14-06-2025
- General
- Winnipeg Free Press
Hope and healing
'How do you begin to forgive the unforgivable?'
This is the enduring question of Cree, Salish and Métis writer and poet Chyana Marie Sage in her memoir Soft As Bones, and a question that plagues many in Prairie cities across Canada. Through the weaponization of residential schools, the child welfare system, the Sixties Scoop and unfulfilled treaties, Canada has inflicted harm on Indigenous Peoples for centuries that snakes through generations.
In Soft as Bones, Sage speaks of her deep pain caused by Canada and inflicted on her family. Growing up in Edmonton in public housing, she recounts the horrors of having to turn her father in for sexually abusing her older sister for years. This resulted in the cutting off of family ties, skirting from house to house and school to school, and ultimately bearing the brunt of generations of trauma through alcohol and drug abuse and a constant desire to fill a void with dangerous behaviour.
Ana Noelle photo
For Chyana Marie Sage, the power of the matriarch was and is critical, as her sense of trust, particularly for men, had been eaten away.
Part tome of Indigenous teachings, part scrapbook of poems and certainly a deep dive into the emptiness that many youth feel, Soft as Bones also provides pathways for healing the self and a people. Despite the revulsion for her father, Frank, who did unthinkable things, Sage gains an understanding, through her healing, that violence and sickness can be traced back through the reach of memory.
As Sage posits, 'I think of the way the schools and the scoops took all my relatives away, and scattered them, and not just physically but mentally, spiritually, and emotionally too.' She speaks openly and honestly about her life and her path to healing, and eloquently and magically weaves in traditional teachings of the drum, water and the animals to not only shed light on her metamorphosis, but on the transformation of her family and her people.
A constant thread in the healing is the power of women, the matriarchy — when Sage felt safest, it was with Indigenous women. When she felt healing, it was with Indigenous women. At the centre of her core was her mother, who endured violence, and her sisters. And there were always elders present to teach, guide and love.
This is what good teachers do. They guide with love. For Chyana Marie Sage, the power of the matriarch was and is critical, as her sense of trust, particularly for men, had been eaten away. 'My trust was eviscerated on such a fundamental, intrinsic level during my most formative years, and that has affected most of my relationships ever since. I have struggled to trust anyone who got close to me,' she writes.

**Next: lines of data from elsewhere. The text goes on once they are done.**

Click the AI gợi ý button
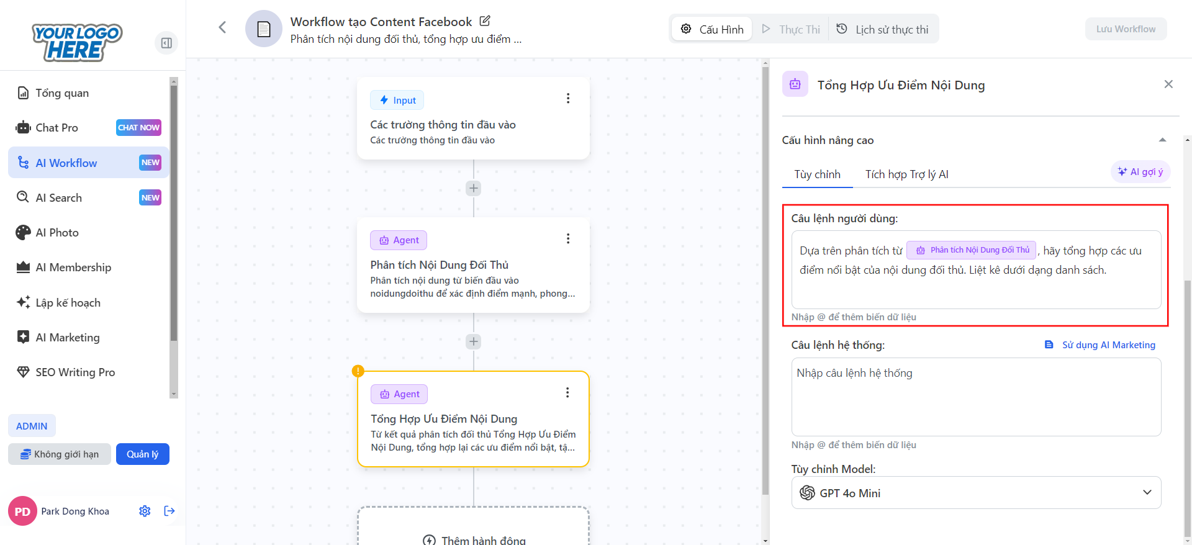 [1140, 172]
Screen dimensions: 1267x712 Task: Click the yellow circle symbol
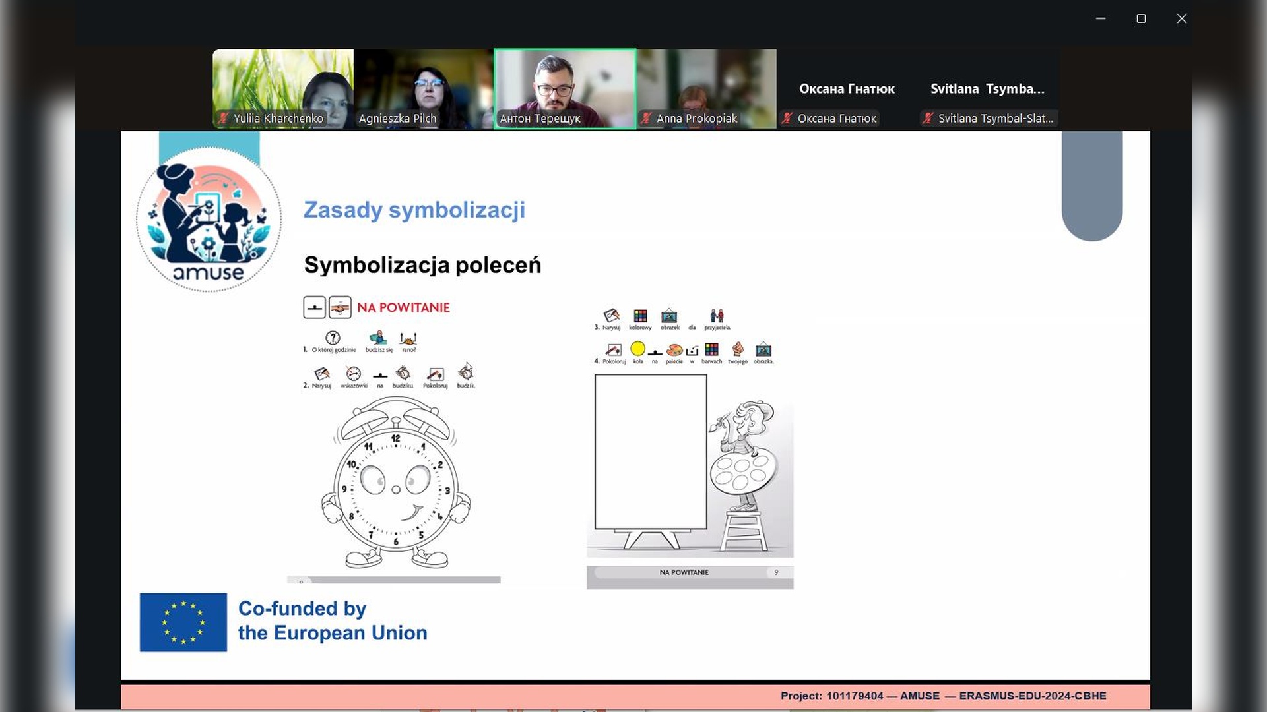(637, 349)
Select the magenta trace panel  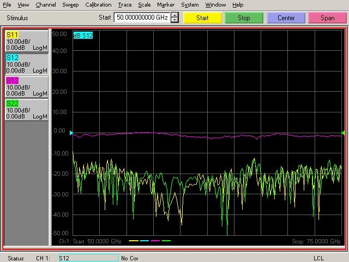tap(27, 87)
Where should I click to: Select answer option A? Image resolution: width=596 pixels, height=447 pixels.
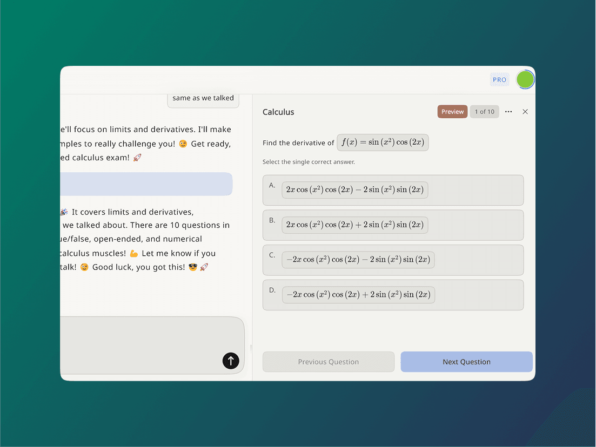(393, 190)
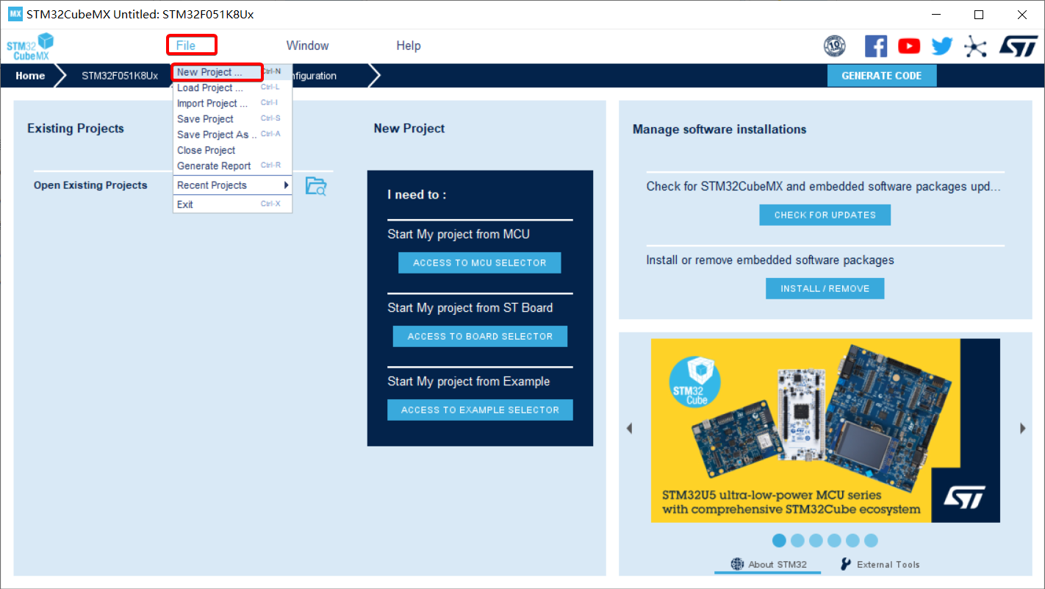Screen dimensions: 1045x589
Task: Click the GENERATE CODE button
Action: pos(881,76)
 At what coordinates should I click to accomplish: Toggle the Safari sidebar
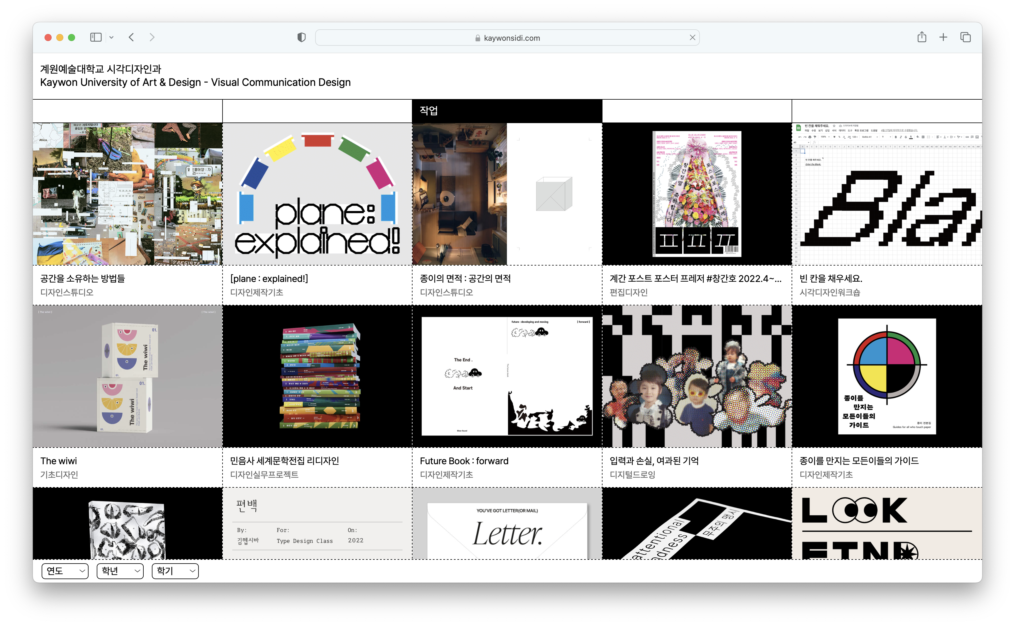pyautogui.click(x=96, y=37)
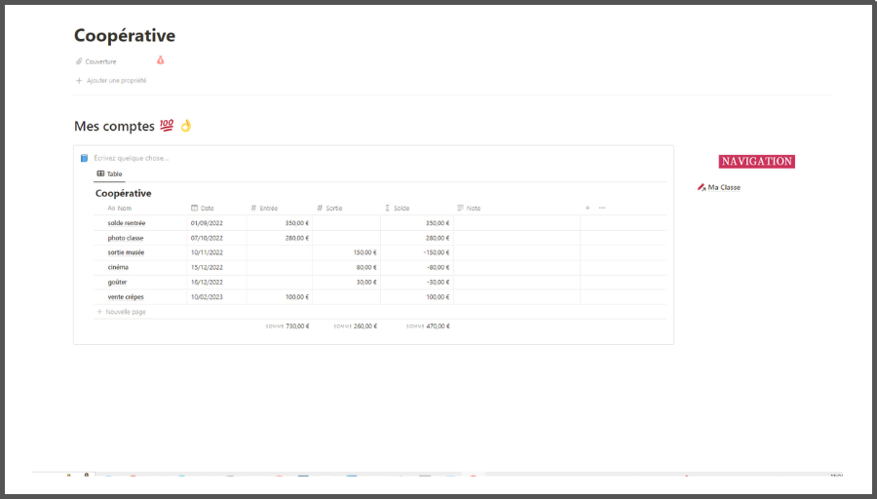The width and height of the screenshot is (877, 499).
Task: Click Ajouter une propriété
Action: click(116, 81)
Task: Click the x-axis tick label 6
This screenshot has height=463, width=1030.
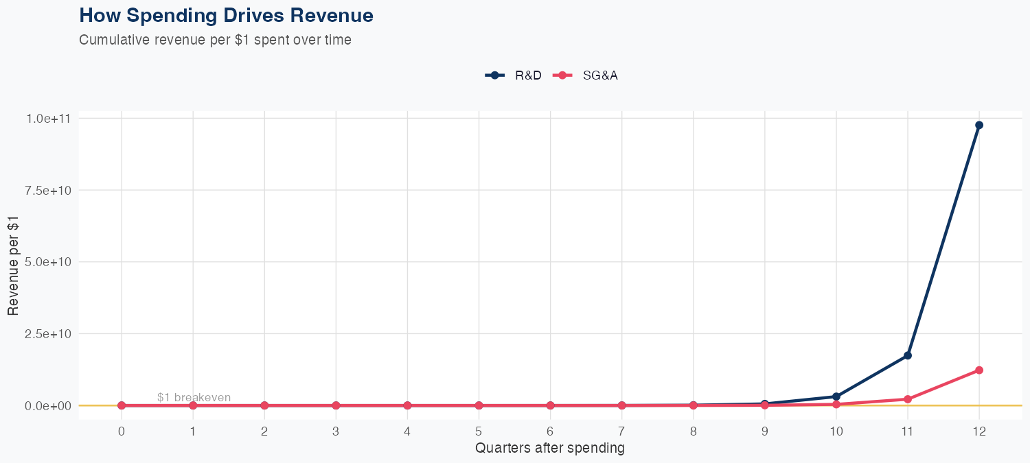Action: pos(550,431)
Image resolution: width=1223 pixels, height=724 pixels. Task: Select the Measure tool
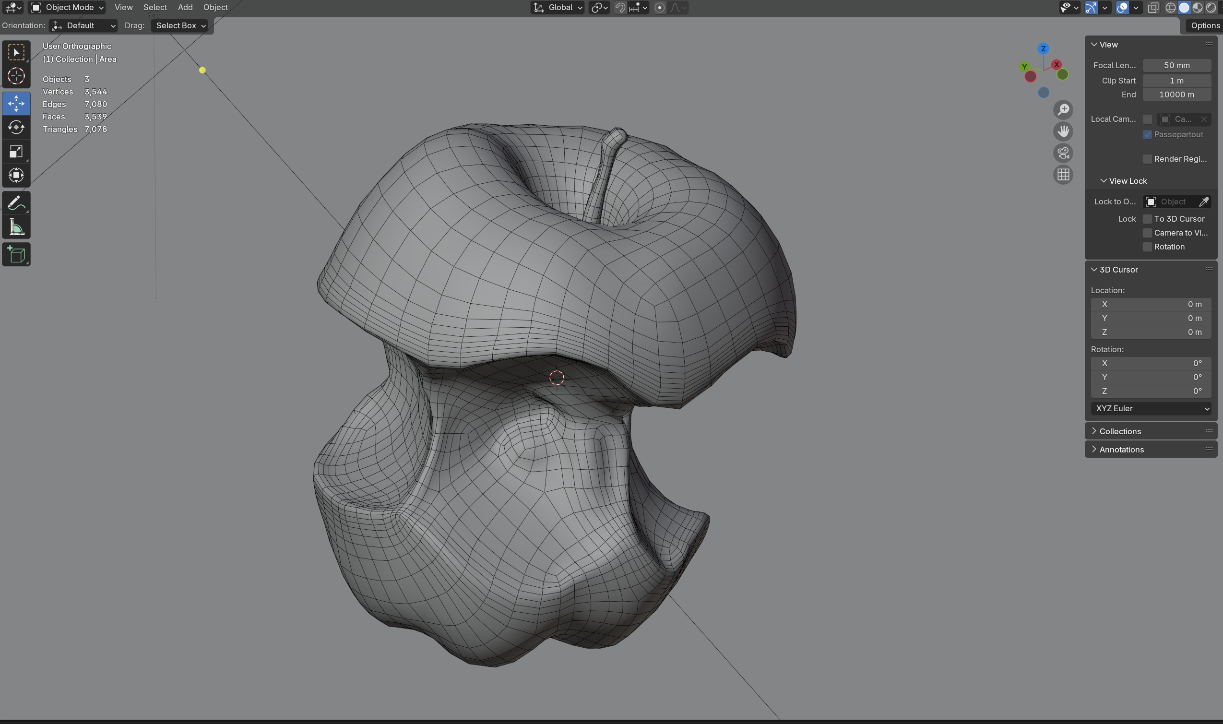[16, 227]
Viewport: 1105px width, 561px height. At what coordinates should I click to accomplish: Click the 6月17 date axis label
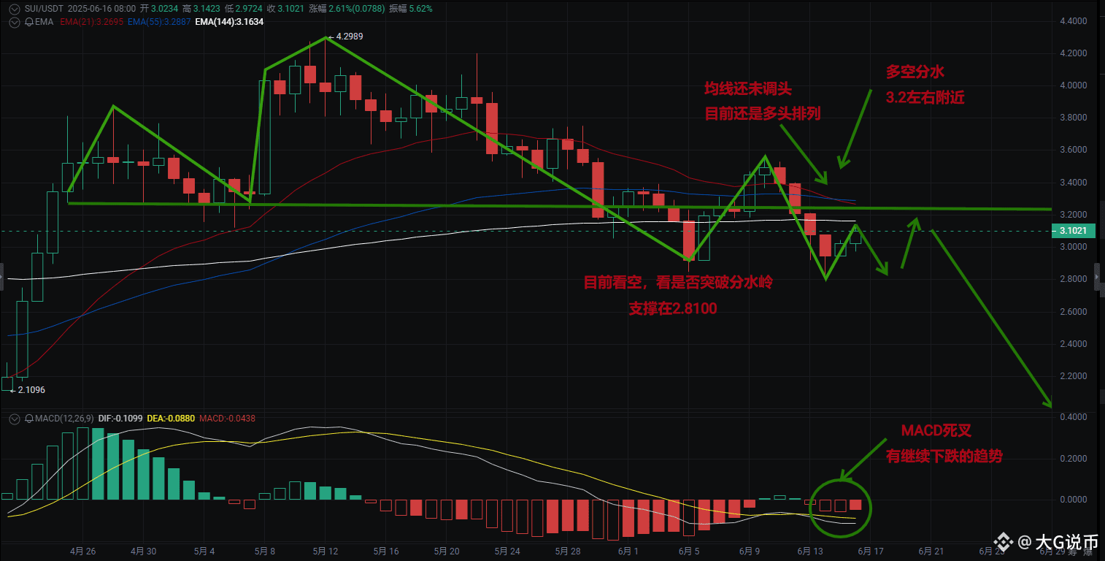click(x=871, y=552)
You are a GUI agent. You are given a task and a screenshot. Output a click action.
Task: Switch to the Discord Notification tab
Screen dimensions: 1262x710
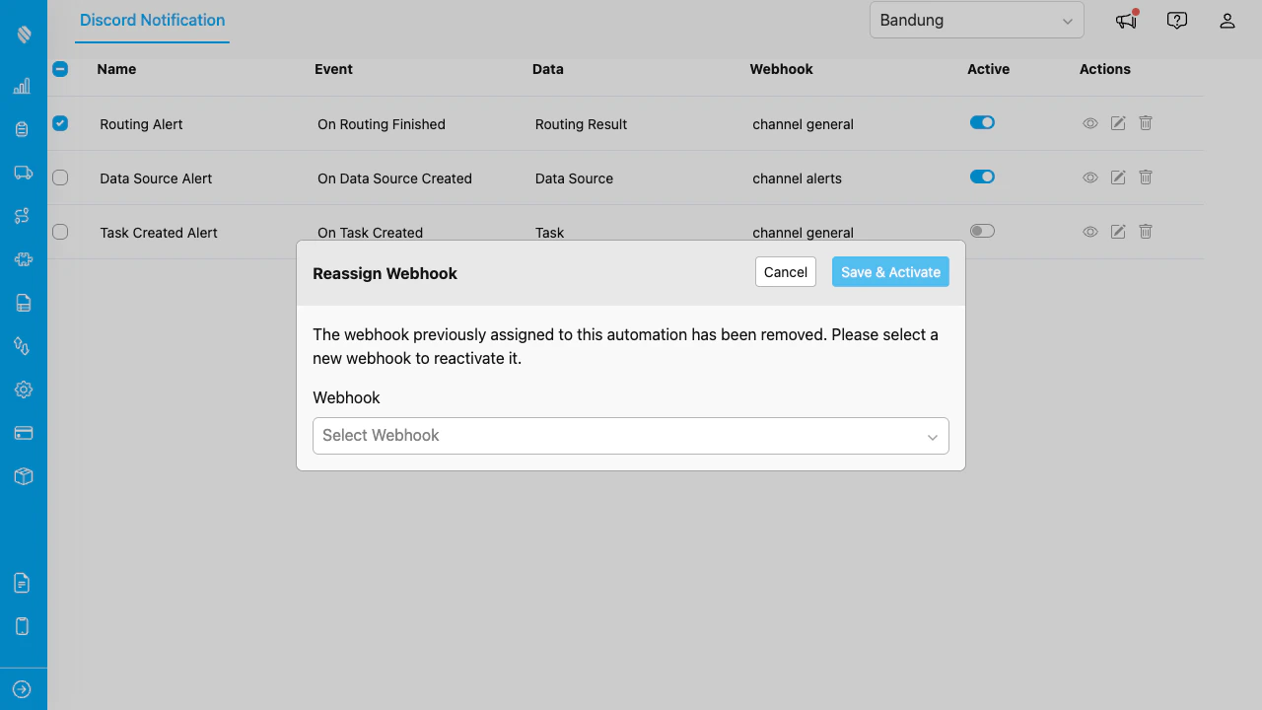coord(152,20)
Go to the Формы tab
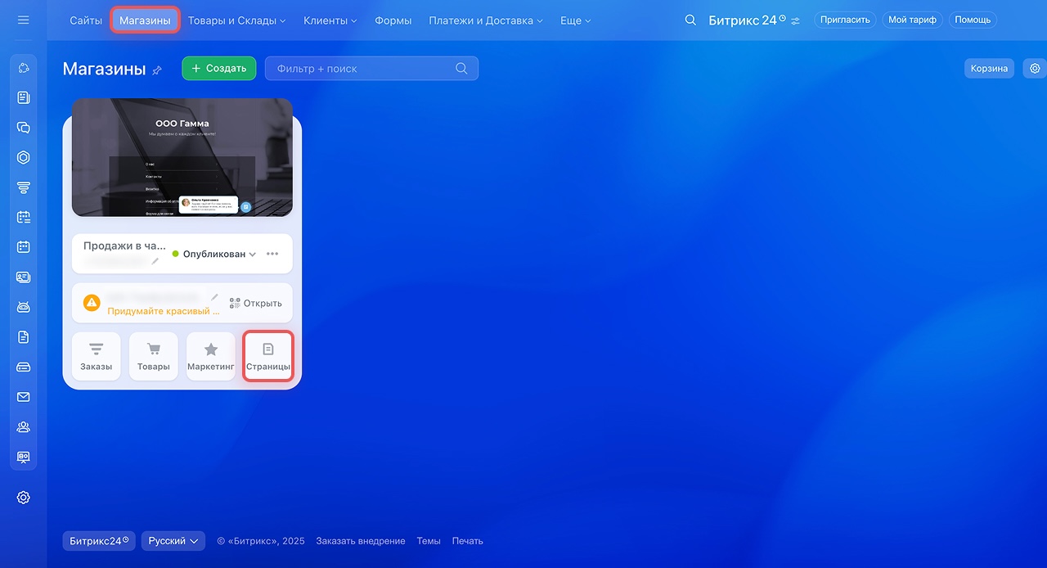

What is most captivating for this reviewer is the role school played in Sage's life. As she jumped from school to school, she and her sisters were forced to navigate new peers, protect themselves and endure the systemic racism inherent in our colonial systems.
At age 15, Sage is expelled from high school for possession of weed. She describes having to appear in front of the school board: 'So I was expelled from the only place that was giving me any sense of routine. Across the table sat Ms. Long, the vice-principal who loathed me, staring at me with a smug smile on her pinched face.' Children understand very quickly when they are not loved, and too often schools send powerful signals that kids are not wanted.
Weekly
A weekly look at what's happening in Winnipeg's arts and entertainment scene.
On the other hand, a former principal, Mr. Skoreyko, had her back. When she returned to the school that expelled her from Grade 12, where Skoreyko was principal, there were no questions asked. He showed her kindness throughout her teens, and this made the difference for her. When children are pulled closer and not pushed out of the community, they begin to trust and thrive. 'Mr. Skoreyko was someone I could actually count on,' Sage writes. All young people need multiple Mr. Skoreykos — particularly those who are most vulnerable.
Soft as Bones
Despite the odds, Sage sought her undergraduate degree at the University of Alberta before heading to Columbia University to further develop her writing at grad school. As she explains, and bears witness to, 'Writing is catharsis and it is the most powerful tool I have to use on my healing journey.'
The writing of Soft as Bones, and the interviews she performs with her family, are stepping stones along this journey. There is no arrival point, just the notion of getting better. As Sage writes: 'There is no such thing as healed — there is only movement along the spectrum of unawareness to awareness.'
Soft as Bones is essential reading for all who work in systems on this land, in this territory. It is a call to action and sheds an enormous spotlight on the voids created by historic violence and racism, and the formidable elixir that is land, language, culture and community.
Matt Henderson is superintendent of the Winnipeg School Division.